3.4. Lactate Related Score Model Construction and Verification

As there were evident differences between the two lactate clusters, we further identified 162 differential genes from the two groups and clustered them into three categories: gene.clusterA, gene.clusterB, and gene.clusterC (Figure 4A). Functional enrichment analysis indicated that these differential genes were mainly enriched in sister chromatid segregation, nuclear division, and nuclear chromosome segregation and other biological processes, which suggested that these genes may affect tumor progression through mediating chromatin segregation (Figure 4B). The more important survival analysis found that gene.clusterA had a significantly longer OS, while gene.clusterB and gene.clusterC had a poor one (Figure 4C, p = 0.00041), and most of the lactate gene expression and immune cells proportion were significantly different among the three categories (p < 0.05, Figure 4D,E). A total of 89 genetic differences that were associated with prognosis were selected by the univariate Cox regression model. Then lasso regression analysis was adopted to further eliminate redundancy, and finally a risk score model that was composed of six genes was constructed. The score calculation formula is as follows:
LAR-score = HMMR × (0.081) + PLK1 × (0.074) + SFTA3 × (−0.011) + CLIC6 × (−0.011) + ABCC2 × (0.043) + CXCL17 × (−0.019)
The risk score was calculated according to the risk score formula. The median of the risk score was used to divide the samples into high and low risk groups. It was found that there was a significant difference in OS (1, 3, 5 and 10 years) between the high and low risk groups (Figure 4F,G). In order to further validate the predictive efficacy of the model, an analysis was performed on two independent datasets (GSE31210, GSE37745), and the model performed well in both datasets (Figure 4H–K).

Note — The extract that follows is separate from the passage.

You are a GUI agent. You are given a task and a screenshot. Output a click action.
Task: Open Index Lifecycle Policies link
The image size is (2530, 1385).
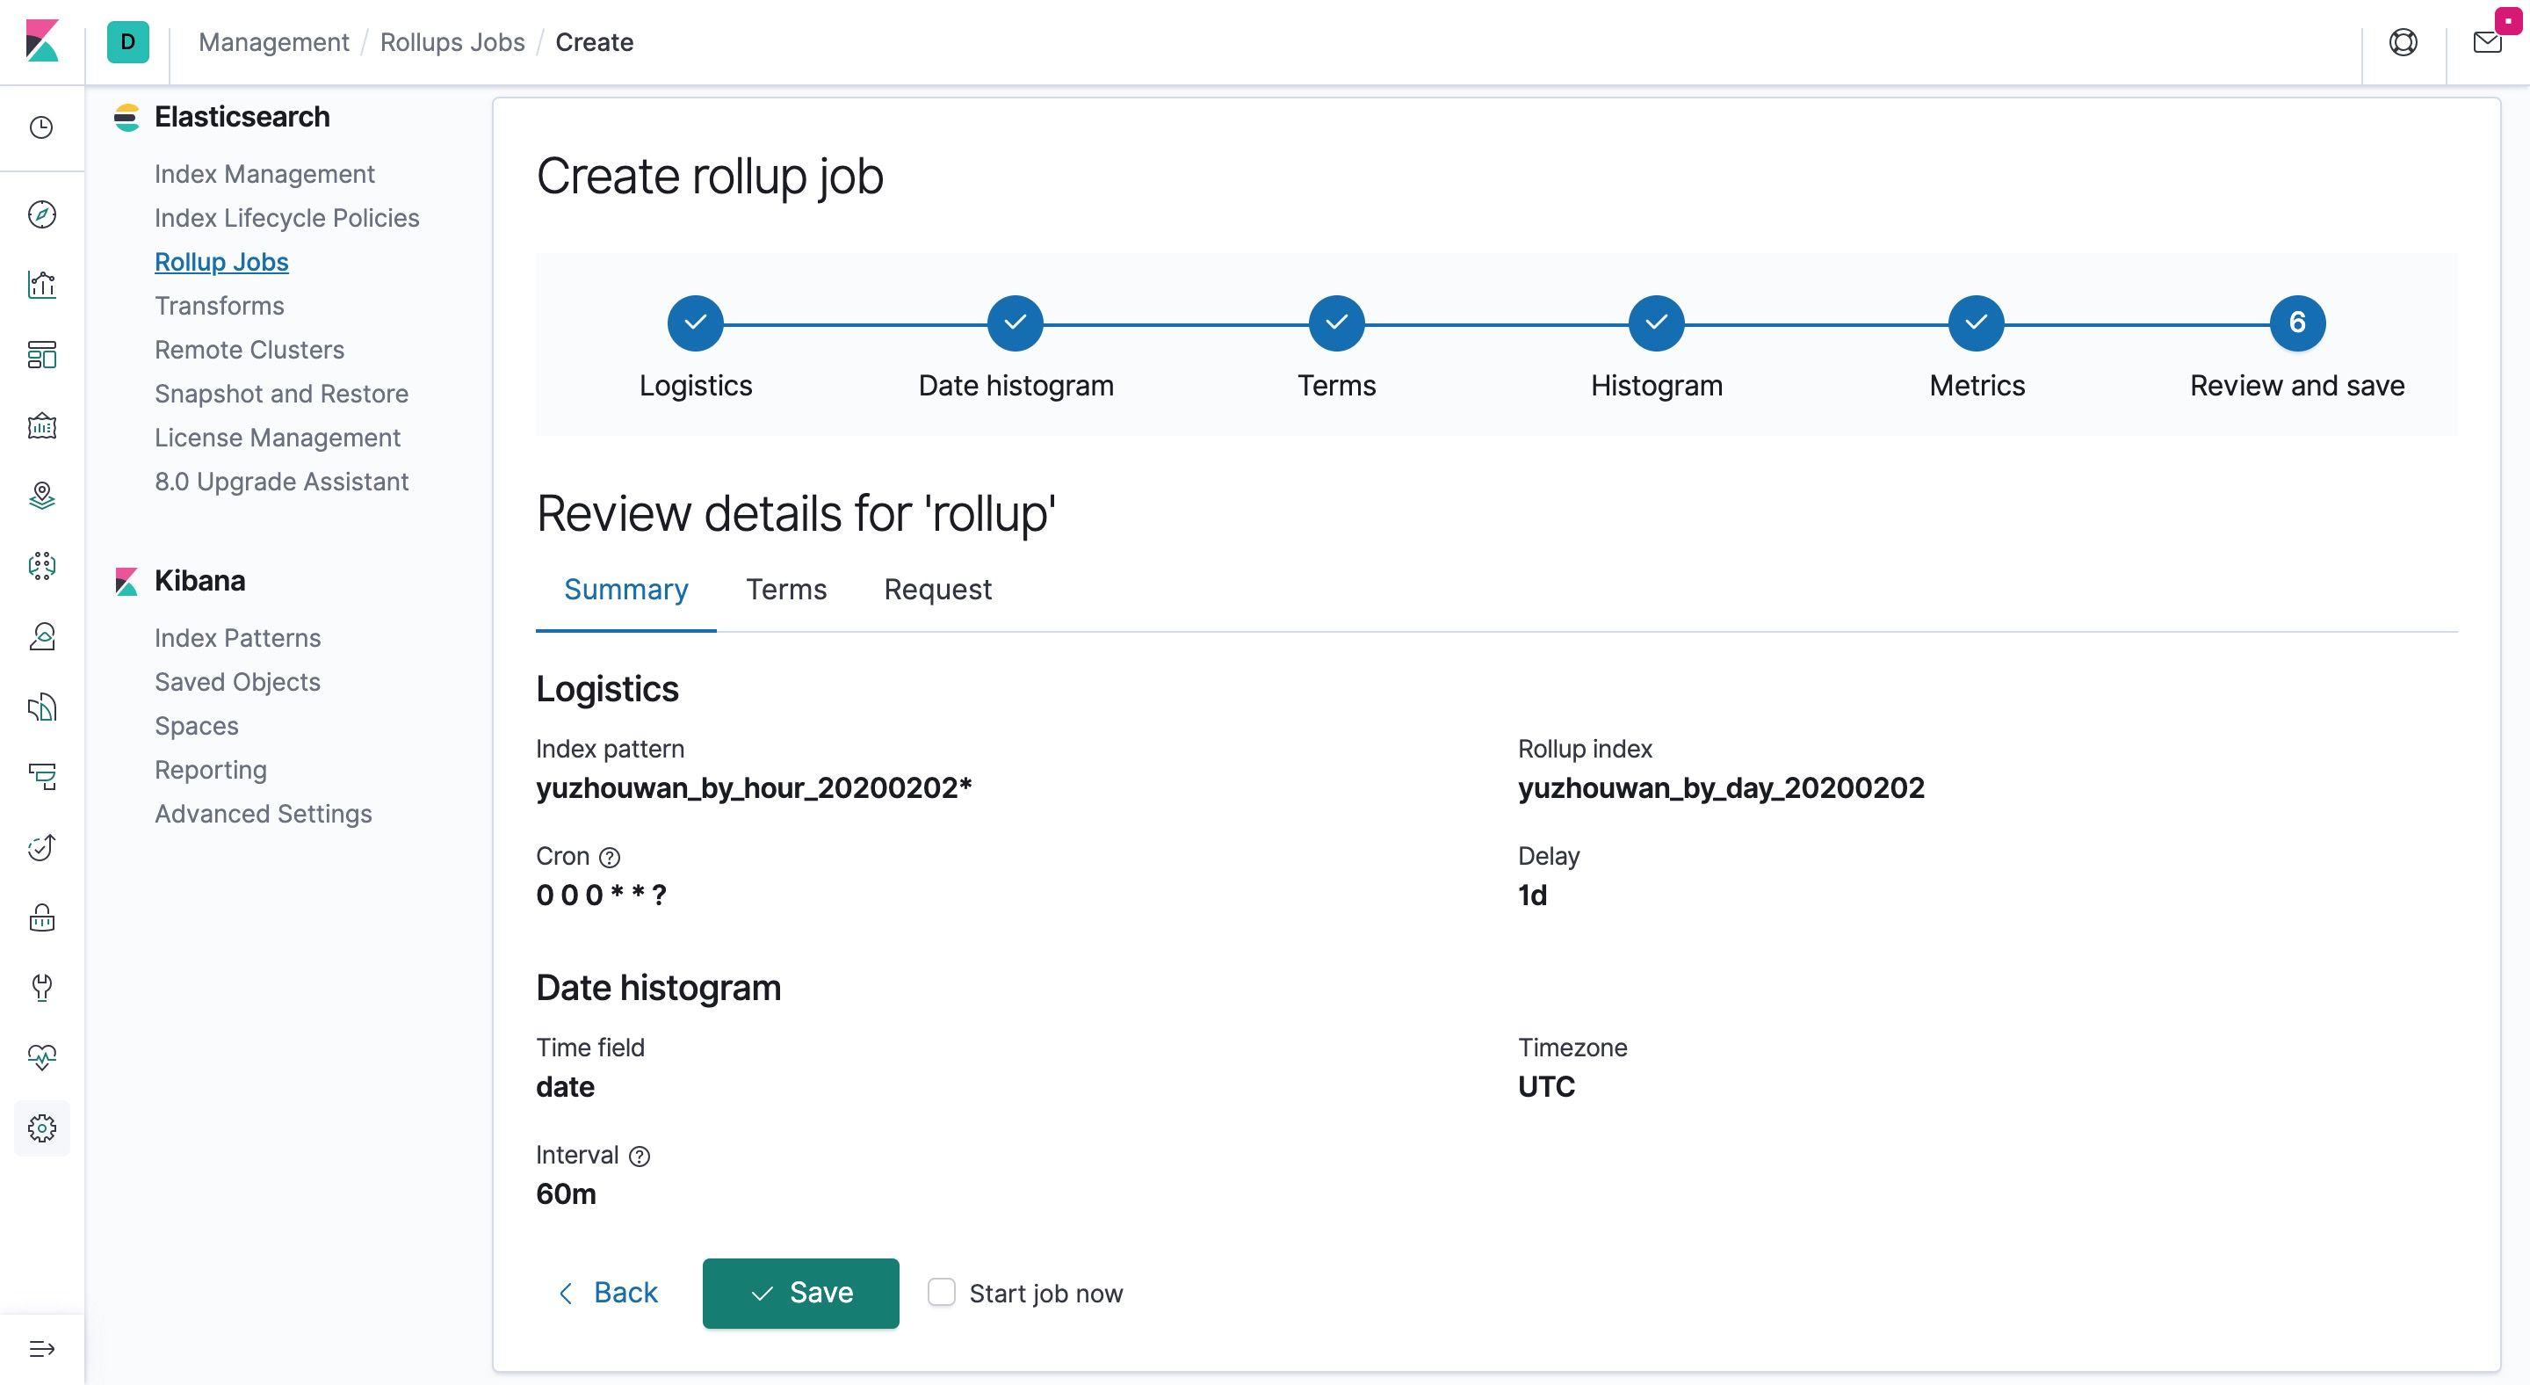287,218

3.5. Characteristics of Lactate Related Score Risk Model

First, in order to clearly depict the information of different categories of samples, the alluvial diagram was used to describe the genes belonging to the lactate cluster, gene cluster, the high and low risk group, and prognosis. As the increasing evidence proved the lactate induced immunosuppressive TME, we also showed the immune subtypes they corresponded to (Figure 5A). Then, we tested the risk score group by previous clusters and the risk score made a difference between both the lactate gene expression patterns and the differentially expressed gene patterns (Figure 5B, p < 0.05). In addition, the risk scores were significantly positively correlated with many Hallmark pathways (Figure 5C) and the pathways such as hypoxia and cholesterol homeostasis were highly activated in the high score group (Figure 5D, p < 0.05).
Associated with clinicopathological features, we found that the risk scores increased significantly in males and with advanced stage (p < 0.05, Stage I vs. II-IV), PT, PM, PN, and EGFR wild-type (p < 0.05, T1 vs. T2-3, M0 vs. M1, N0 vs. N1-2, Figure 5E). Next, in the training set, the risk scores groups, age, sex, pTNM, stage, ALK rearrangement, EGFR mutation, and smoking status were performed with univariate cox regression analysis. Only stage, PT, PM, PN, ALK rearrangement, and score groups were significantly correlated with survival. Therefore, multivariate Cox regression analysis was performed with the above six features; the PN and score group was still significantly correlated with prognosis (p < 0.05, Figure 5F). The six features were included in the line chart construction, but the efficiency did not perform better than the risk score alone (Figure 5G).
We then analyzed mutations and CNV of two groups (high and low LAR-score). The gene mutation rate between the two groups showed a significant difference (p = 0.001, Figure 6A), such as TP53 and TTN. Similarly, the CNV levels for the two groups were plotted (Figure 6B). Further analysis was performed on immune checkpoint genes and we found that PD-1, PD-L1, PD-L2, TIM-3, and LAG-3 were highly upregulated in the high score group, while CCR4 was upregulated in the low score group (p < 0.05, Figure 6C).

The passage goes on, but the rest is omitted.